Write a design document

I read this blog post and spent some time thinking about how writing skills have helped me become a better engineer so far (and how they could help in the future!).

My first job was at a place where ALL communication happens in a public IRC channel. This basically meant that you need to be good at written communication to be able to have meaningful impact. So I understood the need to be able to write well implicitly very early. However, I didn’t really explicitly think of these benefits until I started working for Stripe which has a pretty big writing culture.

Here’s what I got: It is generally a good idea to write a design doc before starting a project. No matter how small the project is, if you think it’ll take you longer than a week, spend a few hours writing a design document. Try to list out the work that you’ll need to do. Think of how you’ll release the changes. Think of people who’d be interested in looking at your work and get those people to review it.

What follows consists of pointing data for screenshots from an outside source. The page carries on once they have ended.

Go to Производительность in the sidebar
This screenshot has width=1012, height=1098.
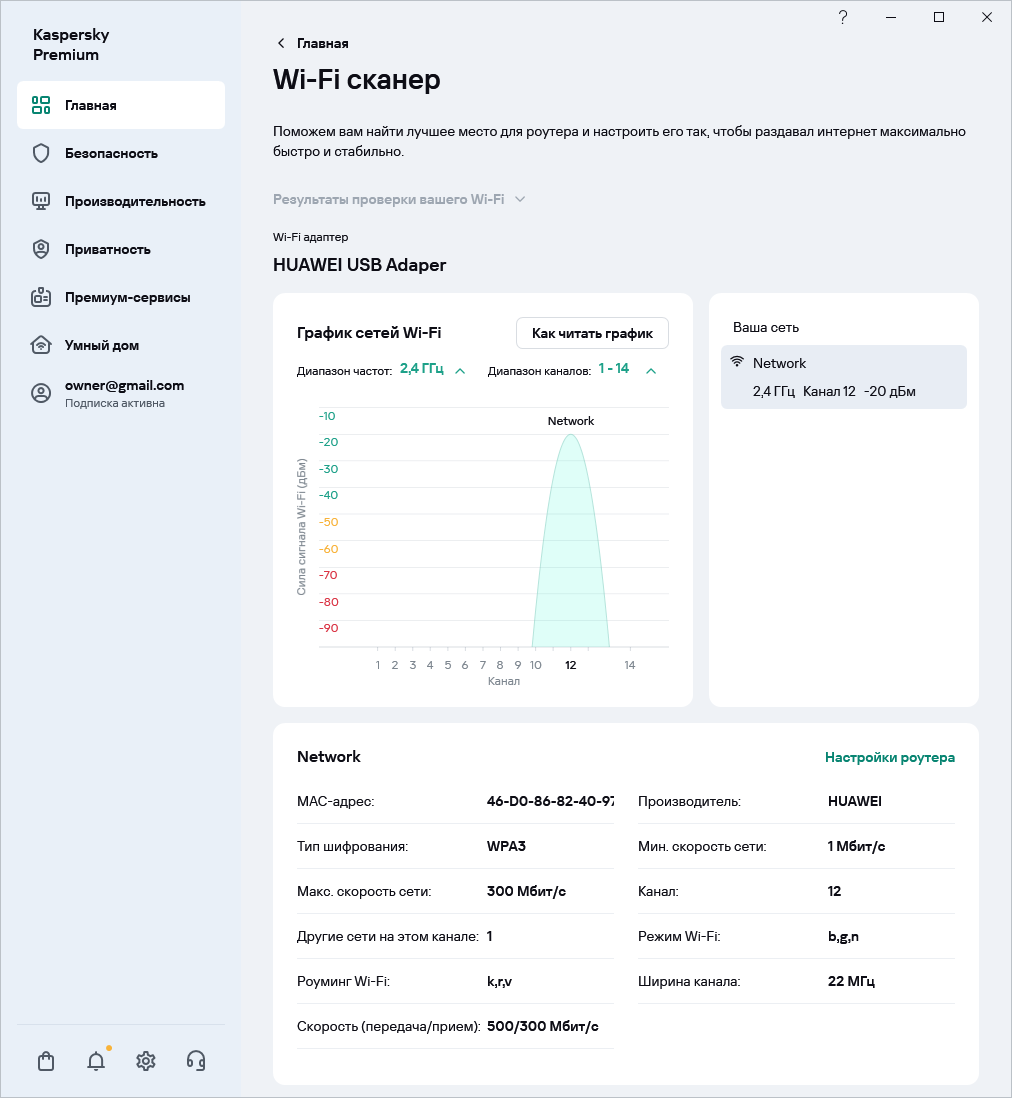click(135, 201)

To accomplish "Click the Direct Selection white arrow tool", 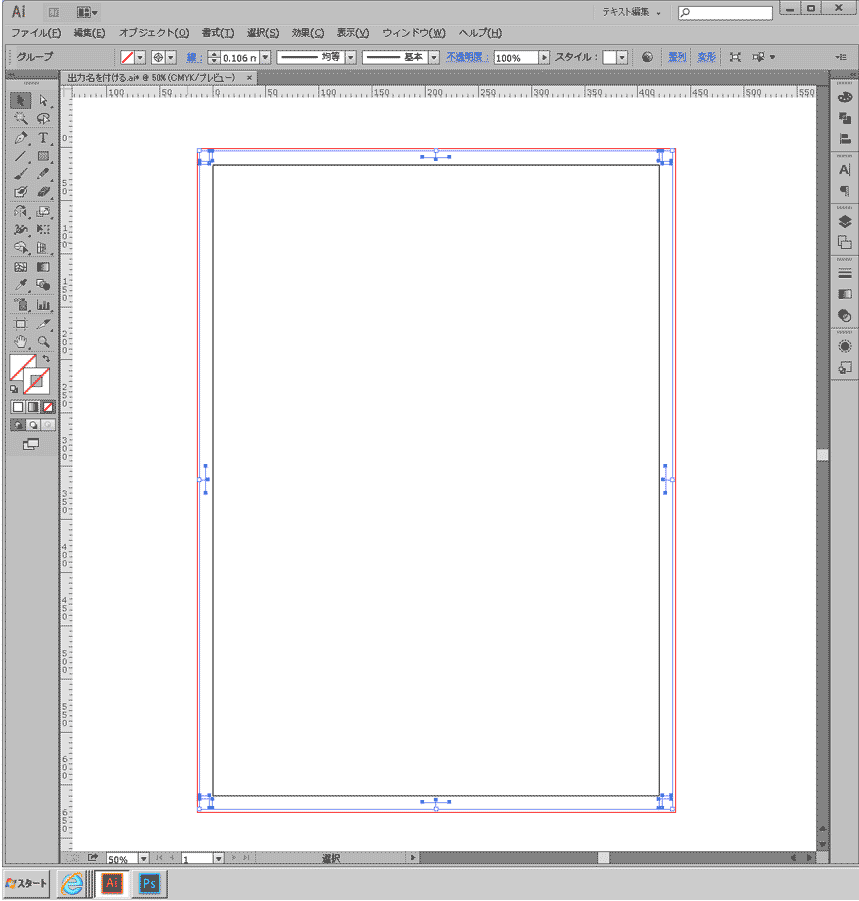I will 43,100.
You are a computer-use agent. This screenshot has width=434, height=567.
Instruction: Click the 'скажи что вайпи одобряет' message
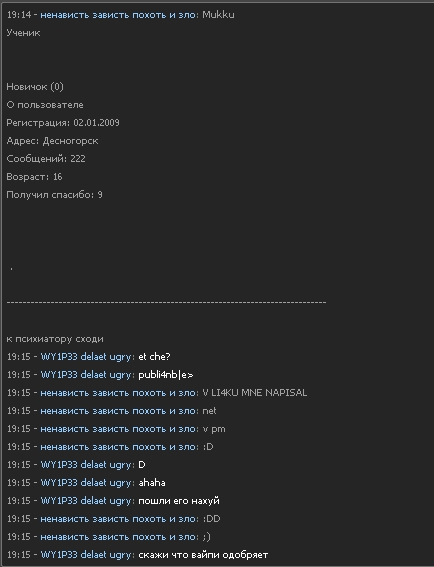(x=203, y=555)
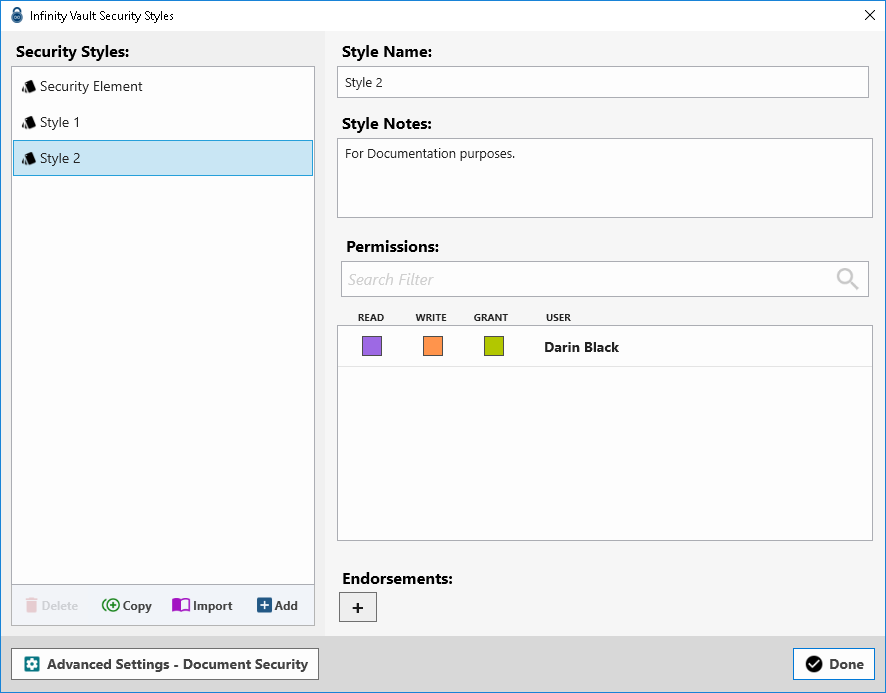Toggle READ permission for Darin Black
This screenshot has height=693, width=886.
(372, 347)
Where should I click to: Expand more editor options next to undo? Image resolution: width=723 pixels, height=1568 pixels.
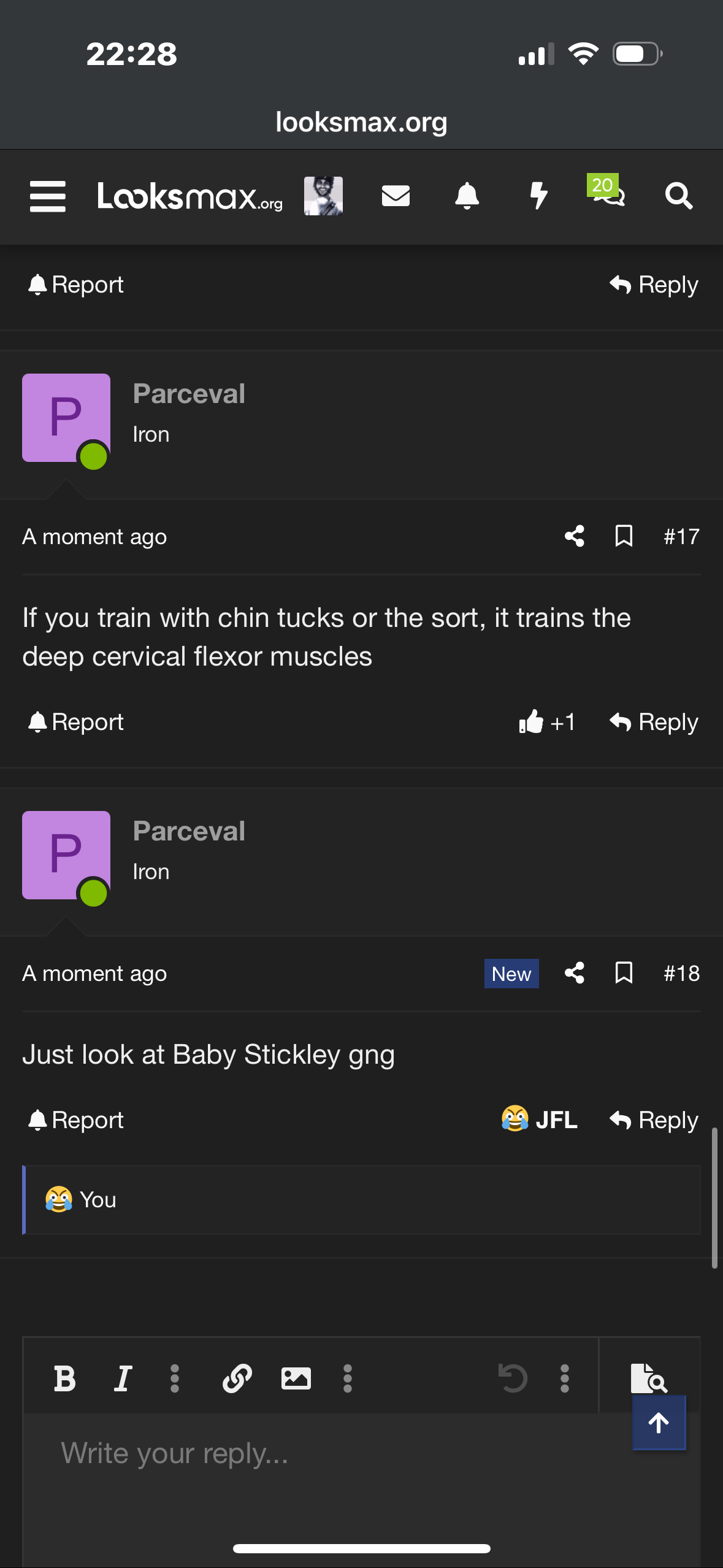point(565,1378)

Why write words instead of code? There are a number of advantages:

  • Writing a design document down to the nitty gritty details helps you figure everything out yourself. I worked on a lot of projects willy nilly, without much planning and I can see now how good planning early on would have helped me execute on these projects better.

  • Writing a design document allows coworkers (or other opinionated people) to communicate their opinions to you early. That way, you can resolve disagreements and (more importantly) get better ideas early on, making it much much easier to execute. It’s not fun rewriting an entire pull request because code review brought up significant issues or because code review revealed a much easier way to do what you want to do.

  • Writing a design document keeps you honest. Once you have a design document fleshed out, you know what tasks you need to finish. If you’re the kind who puts deadlines or milestones into design docs, maybe you even know the dates when you should finish such stuff.

  • It helps you become better at estimating work. One of the skills that I’ve been trying to develop is being able to make realistic estimates on how long a project would take. It’s harder than it looks, I have a tendency of being overly optimistic, or just missing things that will need to be done. When you’re writing a story of how you’d finish a project, you’re made to go through ALL the things that you need to do, and making better estimates is easier.

Also, the future is remote and asynchronous, it’s probably best to brush up on those writing skills, they’re gonna be good skills to have when your teammates work in a completely different time zone.